#4
"Tadi Anda bangun jam berapa?" Jeff mendudukkan bokongnya ke jok belakang coupe yang dikendarai Roman, sudah nyaris tengah malam.
"Nggak lama setelah Mas berangkat." Roman menjawab, kemudian mulai melajukan kendaraan meninggalkan kompleks perkantoran Jeff yang masih saja menampakkan lalu lalang manusia. "Terus siangnya minta dianter Fanny lunch ke Le Coucou."
"Dia yang ngajak?" Satu alis Jeff terangkat, agak sangsi.
"Iya. Mas Adnan aja nggak ikut."
"Le Coucou, di mana tuh?"
"SoHo. Restaurant Perancis itu, Mas. Abis dari sana, udah, nggak ke mana-mana lagi. Dari sore di rumah doang."
"Nggak ada masalah kan, tapi? Does she look good?"
Roman mengangguk. "Kalau ada apa-apa, pasti Fanny udah lapor."
Jeff manggut-manggut.
Sepuluh menit perjalanan pulang terasa lambat karena ia ingin segera melihat dengan mata kepala sendiri bahwa kekasihnya itu tak apa.

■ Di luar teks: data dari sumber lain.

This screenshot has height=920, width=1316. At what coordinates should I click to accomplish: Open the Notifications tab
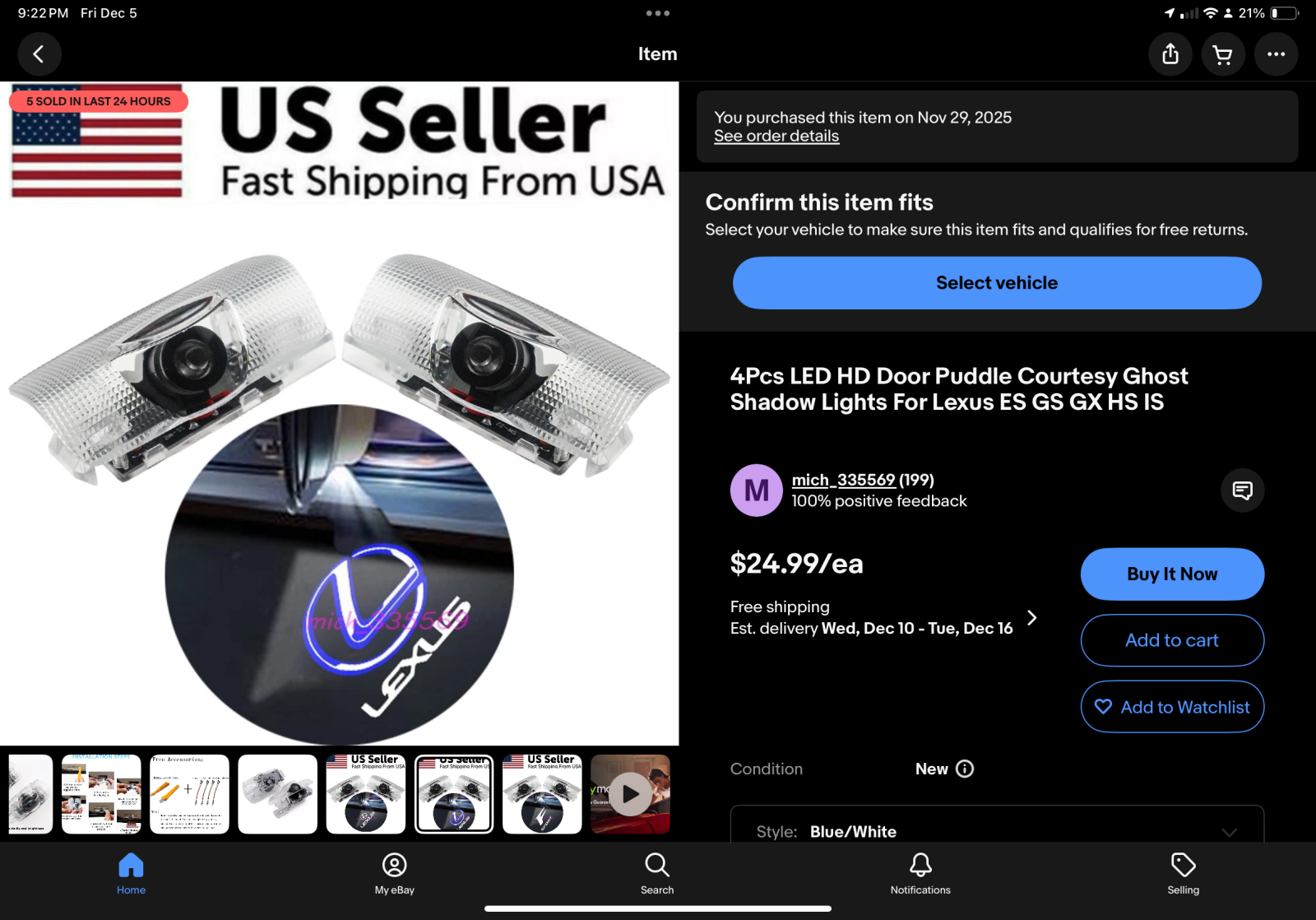point(920,874)
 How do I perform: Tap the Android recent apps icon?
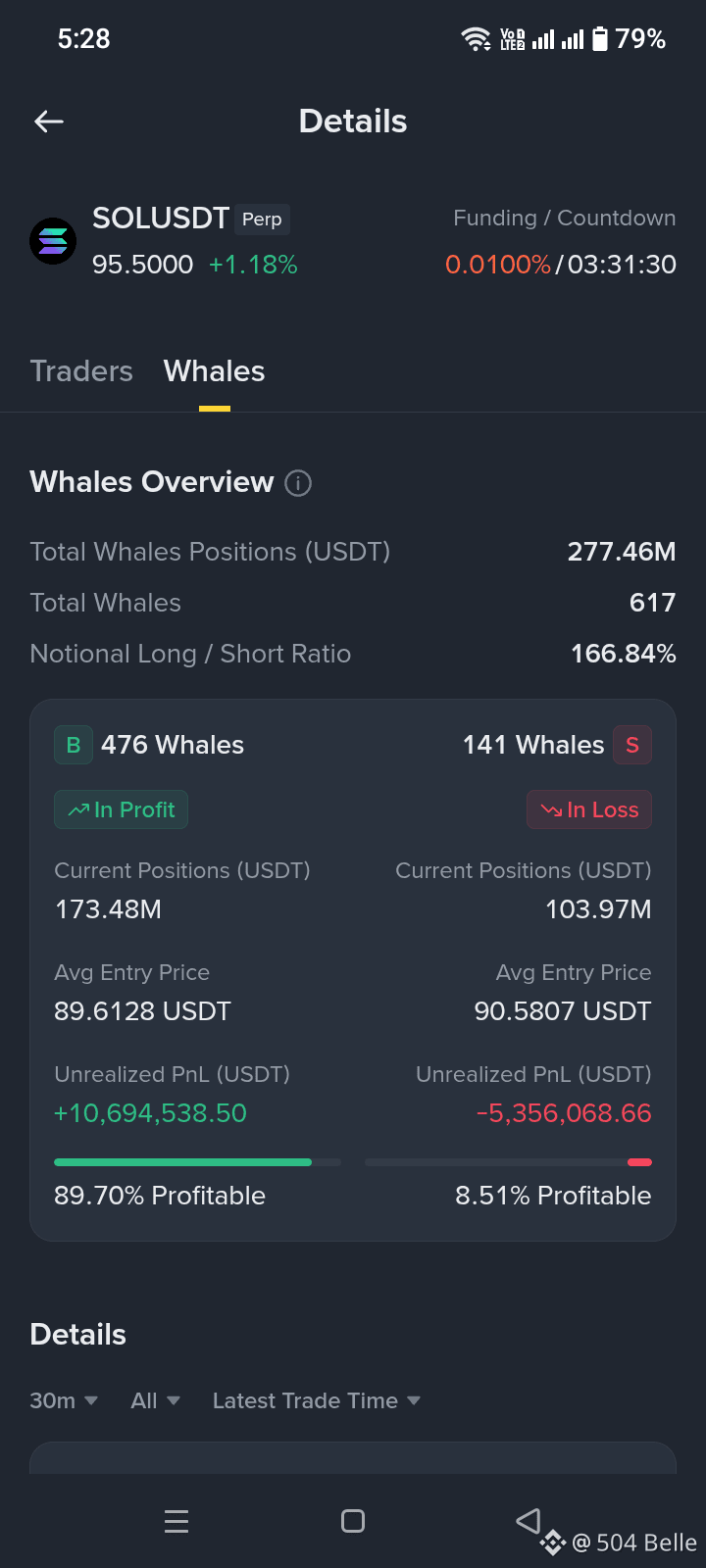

Meninggalkannya ke kantor dalam keadaan tak sadarkan diri seperti tadi pagi sungguh membuat Jeff merasa brengsek dan tak bisa berhenti mengutuk diri sendiri sepanjang hari.
Ketika akhirnya sampai di depan gedung condominium yang dia tinggali, tampak coffee shop di seberang jalan sedang bersiap-siap tutup, sedikit terlambat dibanding biasanya.
Jeff langsung masuk, menghampiri elevator dengan langkah cepat, melakukan tap pada tombol lantai teratas dengan kartu aksesnya. Syukurlah, karena gedungnya tidak seberapa tinggi, cepat saja dia tiba di lantai yang hanya berisi unitnya.
Saat hendak berjalan melewati foyer, sesaat langkah Jeff terhenti.
He knew this song.
And clearly it's not a love song.
Dada Jeff mencelos. Susah payah dia membawa kakinya melangkah.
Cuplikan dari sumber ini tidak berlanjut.